A professional foreign currency mortgage manager will use multiple difference currencies to achieve the best possible rate for their clients, sometimes swapping between dozens of different currencies in order to find the cheapest option possible. In some cases, it’s even possible for a wily currency manager to repay the capital on a mortgage whilst their client only pays for the interest on it; they’re able to manipulate exchange rates in such a way that they can increase the value of their client’s payments significantly.
Fixes and Forwards
A currency manager is a great choice for a buyer who has substantial overseas investments, but they don’t come cheap. The costs of hiring a manager might well be worthwhile for large investments, or for a consortium of buyers, but for residential mortgages this might be more than is necessary, and the price of hiring a dedicated manager might be too high. There are other methods of managing the costs of a foreign currency mortgage, though, and buyers needn’t be left at the mercy of the foreign exchange market.
A “forward contract” is an agreement to make a purchase at a certain date in the future, and is commonly used to allow buyers to “fix” their foreign exchange purchase in advance. When purchasing a foreign property, for example, a buyer might be able to confidently arrange a purchase for a given amount of money; $200,000, for instance.

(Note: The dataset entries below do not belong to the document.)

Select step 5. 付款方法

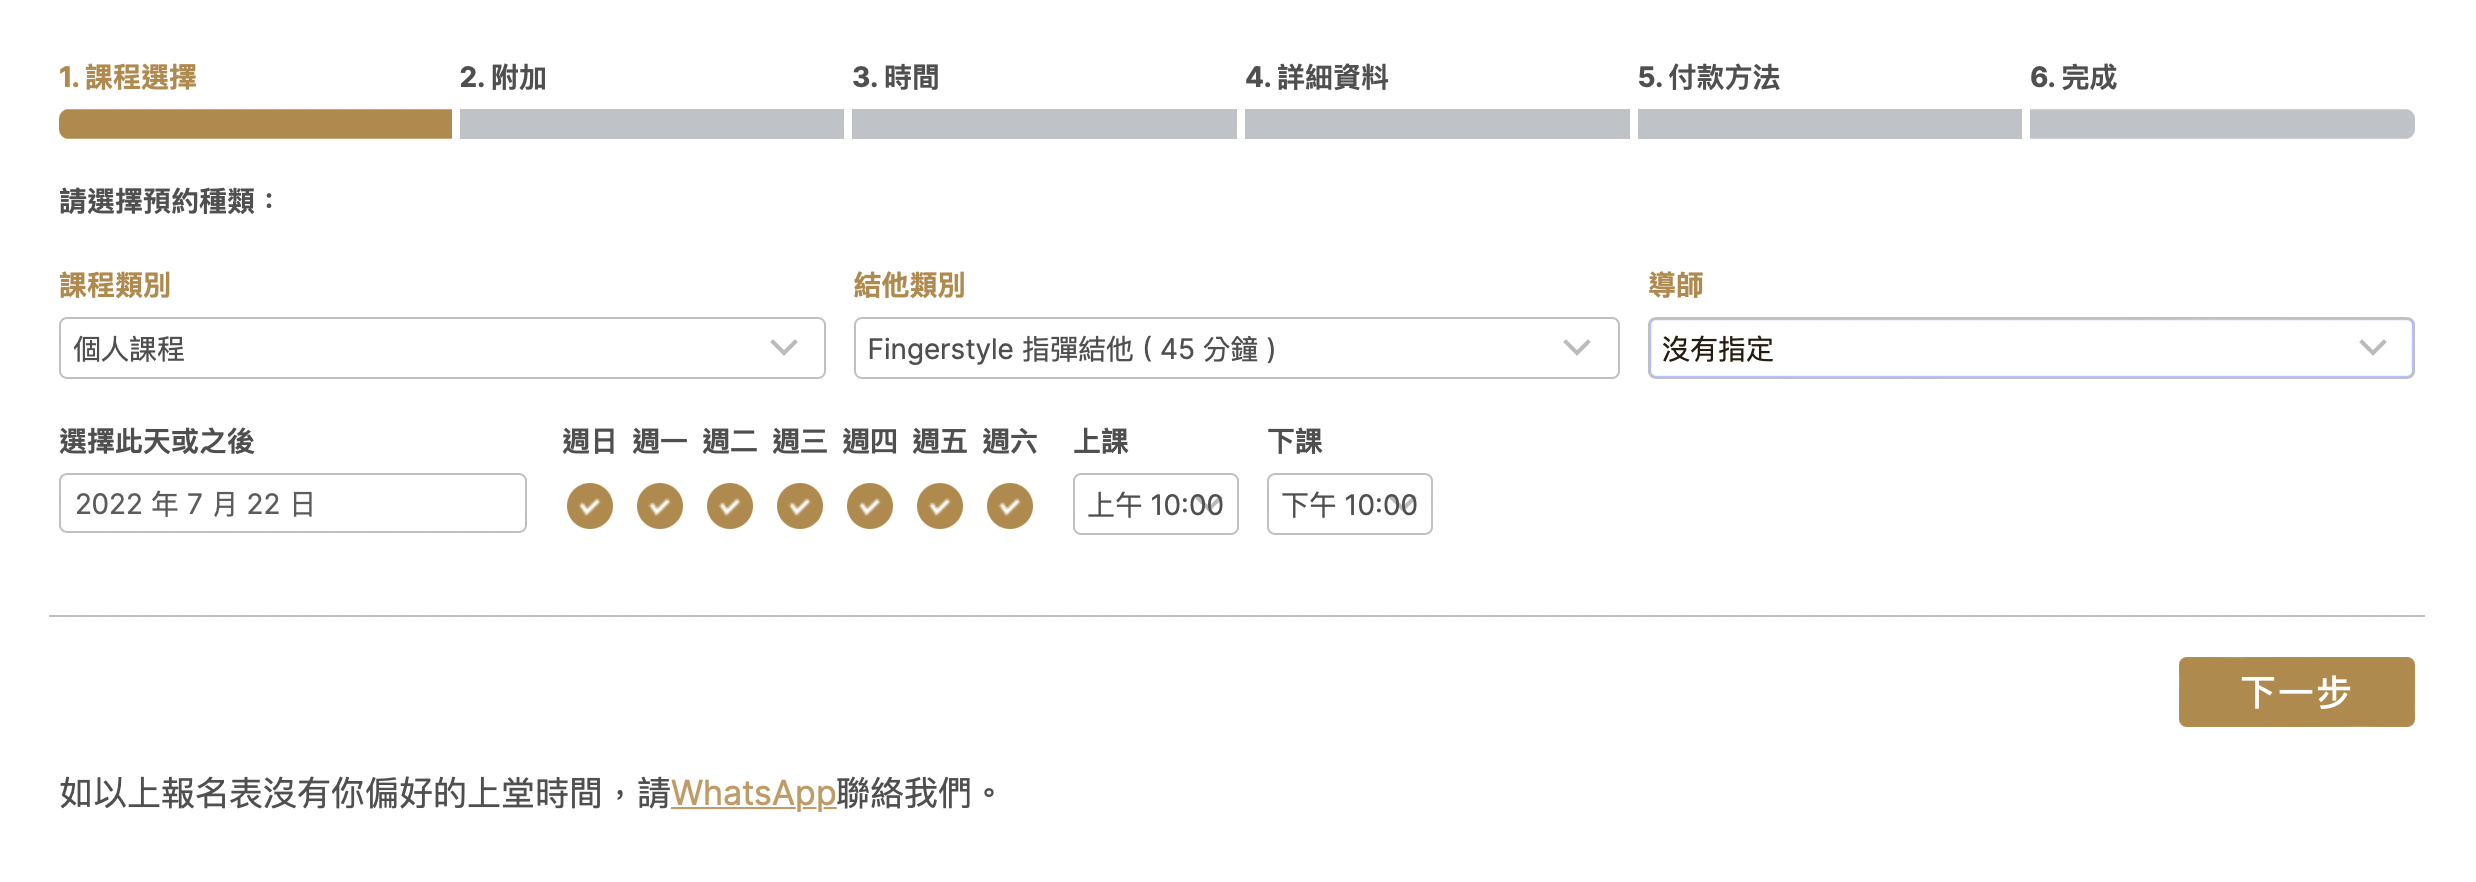tap(1709, 77)
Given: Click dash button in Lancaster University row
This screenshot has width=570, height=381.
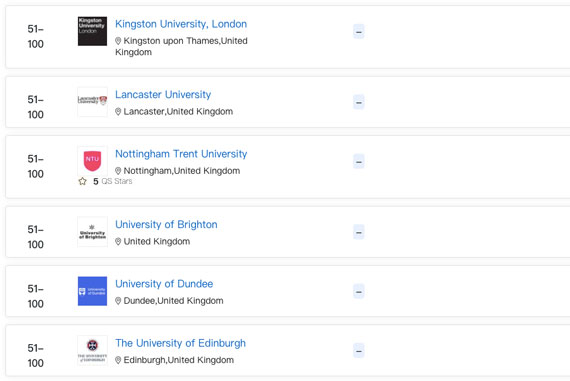Looking at the screenshot, I should coord(359,102).
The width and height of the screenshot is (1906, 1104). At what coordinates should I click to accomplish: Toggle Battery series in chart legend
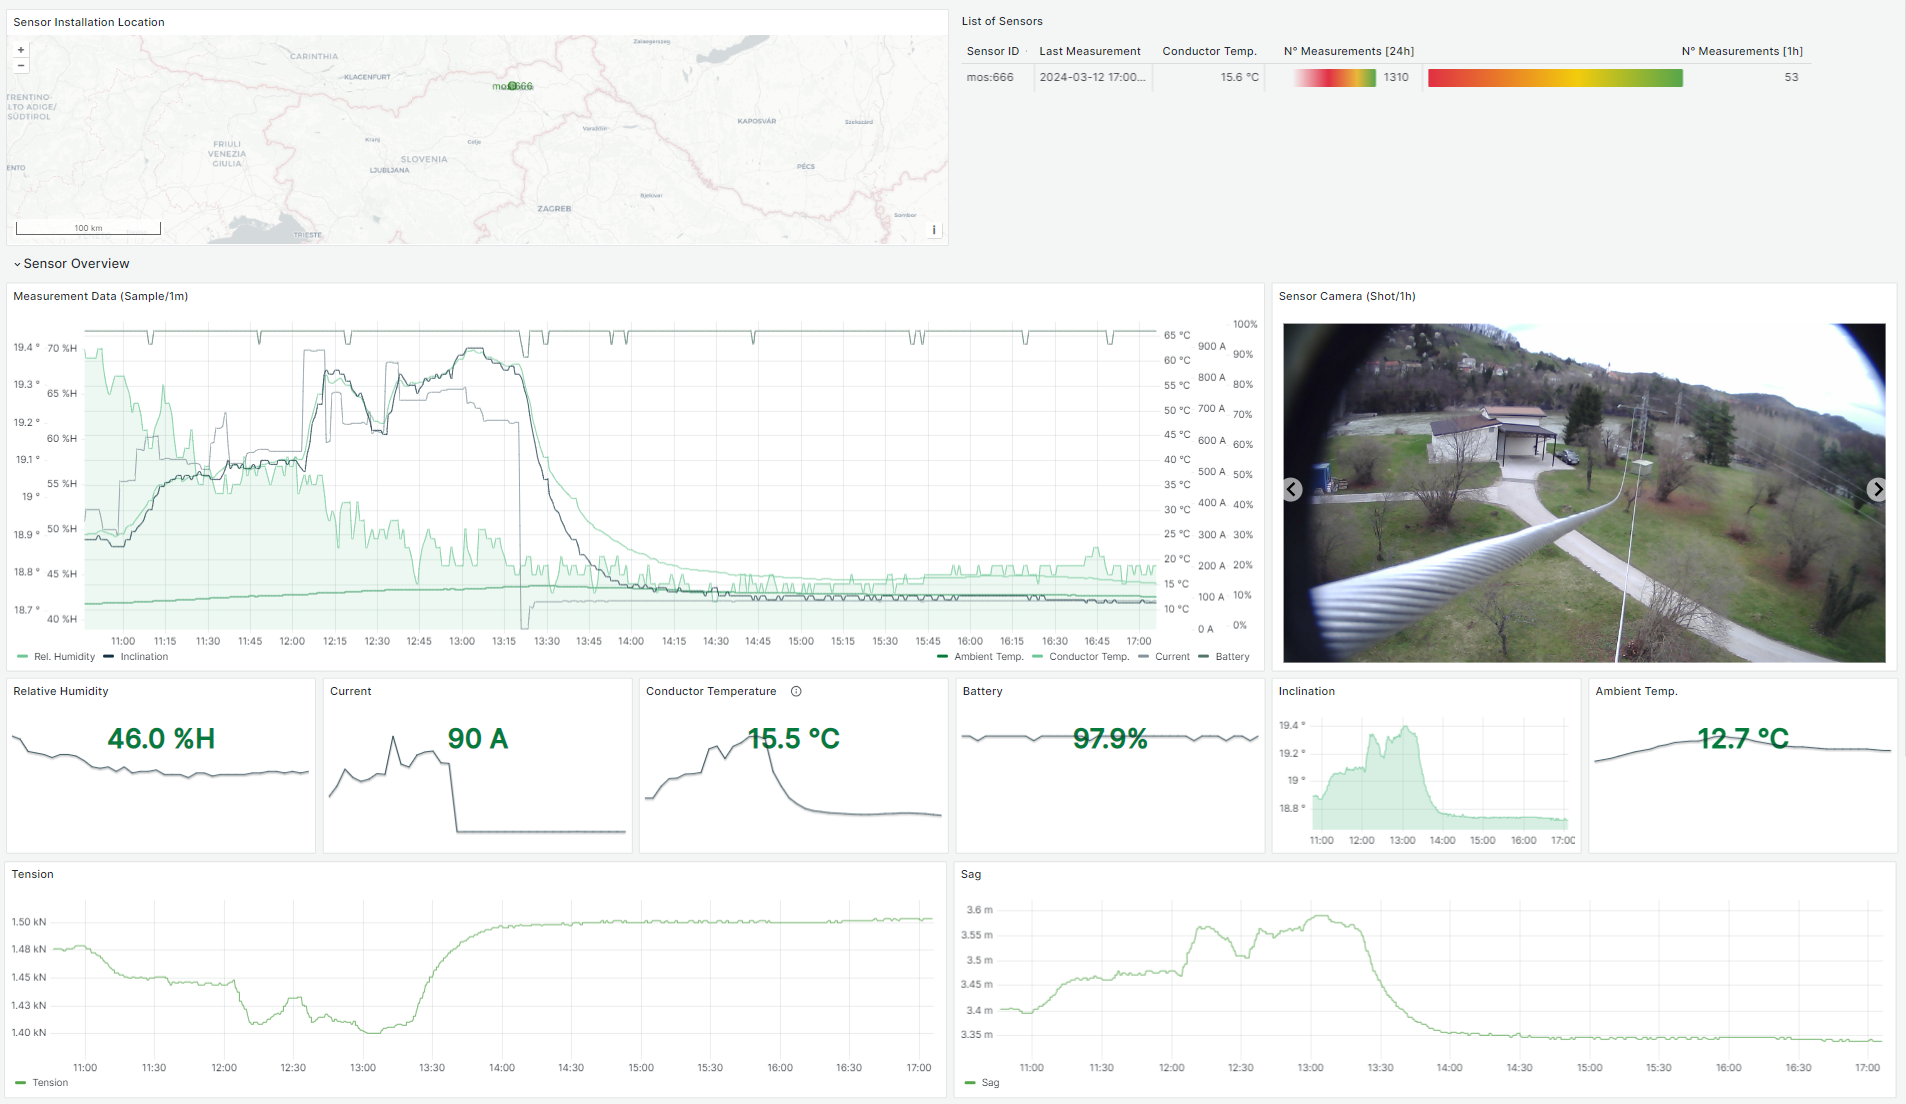click(1232, 657)
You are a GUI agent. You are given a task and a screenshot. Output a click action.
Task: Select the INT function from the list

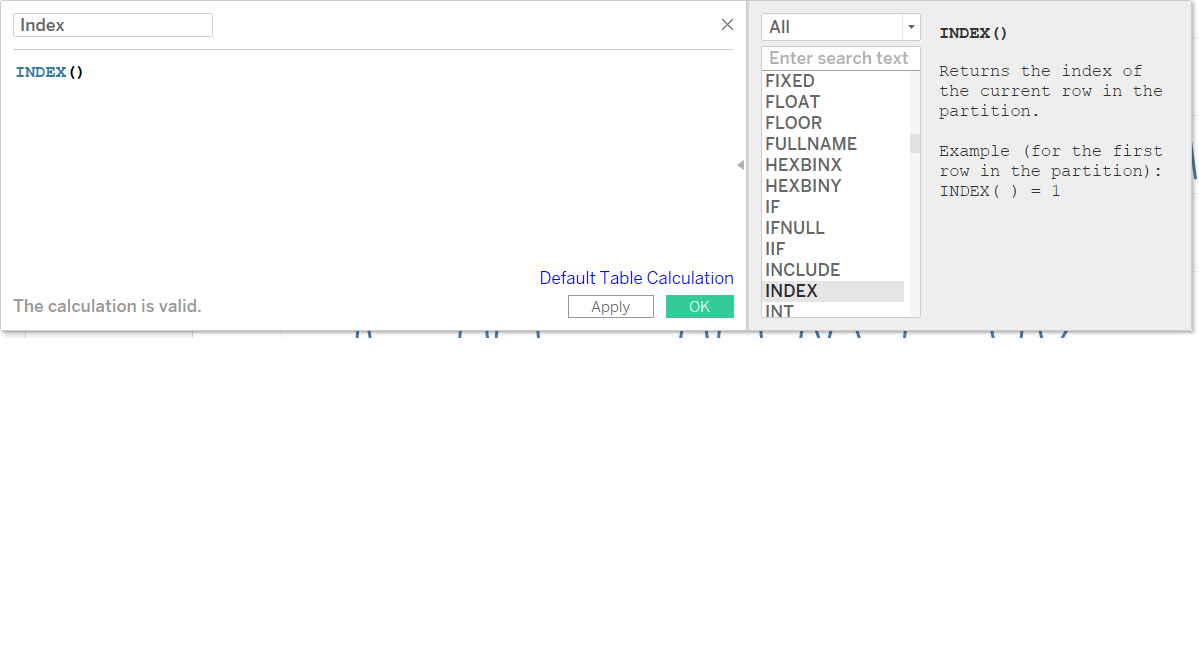778,311
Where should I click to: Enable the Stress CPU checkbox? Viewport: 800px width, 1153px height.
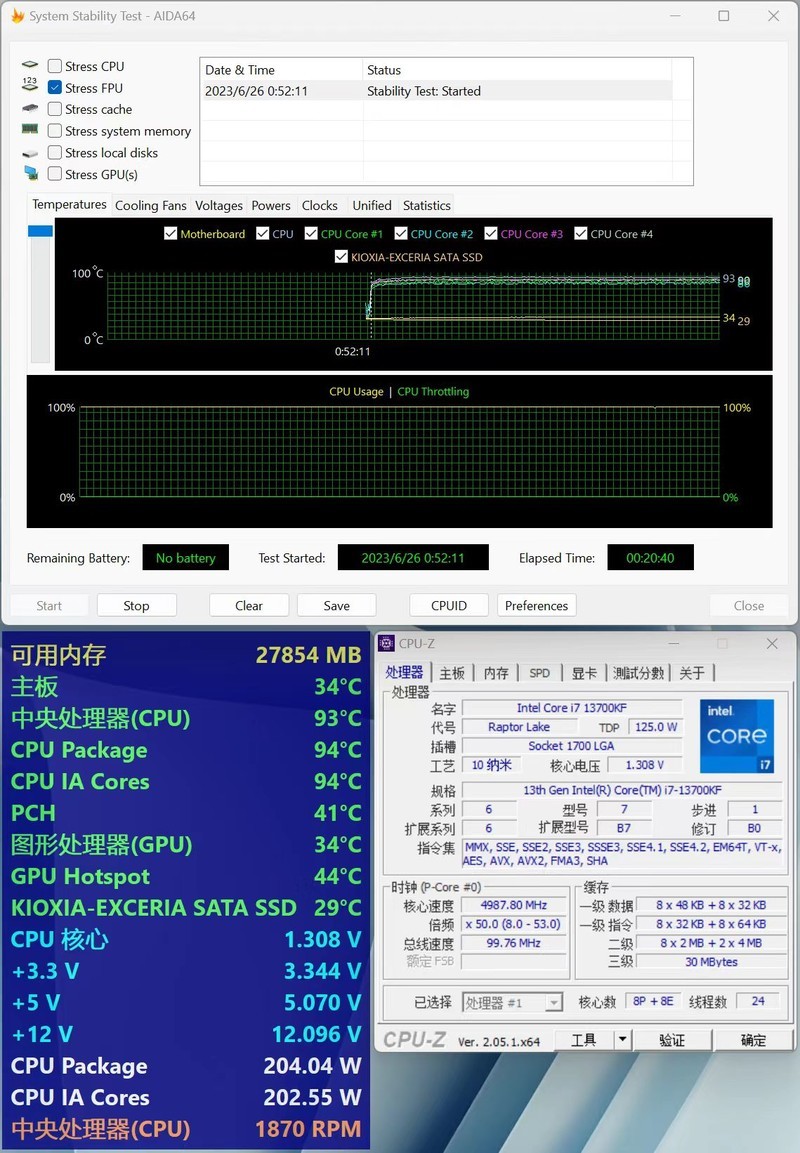pyautogui.click(x=55, y=65)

At the time, this will cost them £100,000, because the exchange rate is 2:1 in favour of the pound. They arrange a mortgage to cover this cost with a domestic mortgage provider. However, when the time comes to complete the purchase, the exchange rate has changed, and what would have cost £100,000 now costs £120,000. The buyer’s mortgage provider refuses to follow through on their purchase, because the cost is now so much higher, and as a result the deal falls through. A forward contract would allow the buyer to fix the exchange rate at 2:1, taking into account interest rates for both parties – they can then remain confident that they’ll be able to finance the deal at the price they agreed.
This has implications for repaying a foreign currency mortgage, too, because borrowers can arrange a forward contract for their repayments. By “locking in” the current exchange rate, it’s possible for the borrower to arrange to buy foreign currency at a stable price, allowing them to reliably repay their mortgage in full. Forward contracts aren’t the most straightforward deals to agree, and can make repayment of a mortgage a more complicated business; therefore, it’s worth contacting a legal professional in order to help you draw up the agreement in advance, and discussing how best it should serve your needs.
Who Provides Foreign Currency Mortgages?
Arranging a foreign currency mortgage falls beyond the remit of many high street and mainstream banks. The domestic nature of these banks mean that they’re simply not equipped to deal with the difficulties inherent in foreign currency mortgages; this requires a great deal of experience in handling foreign exchange markets, and the ability to quickly and reliably change currencies. As a result, it can sometimes feel that foreign exchange currencies are hard to find, since they’re not widely advertised, but if you know where to look it’s possible to find a wide variety of products to suit any buyer or investor.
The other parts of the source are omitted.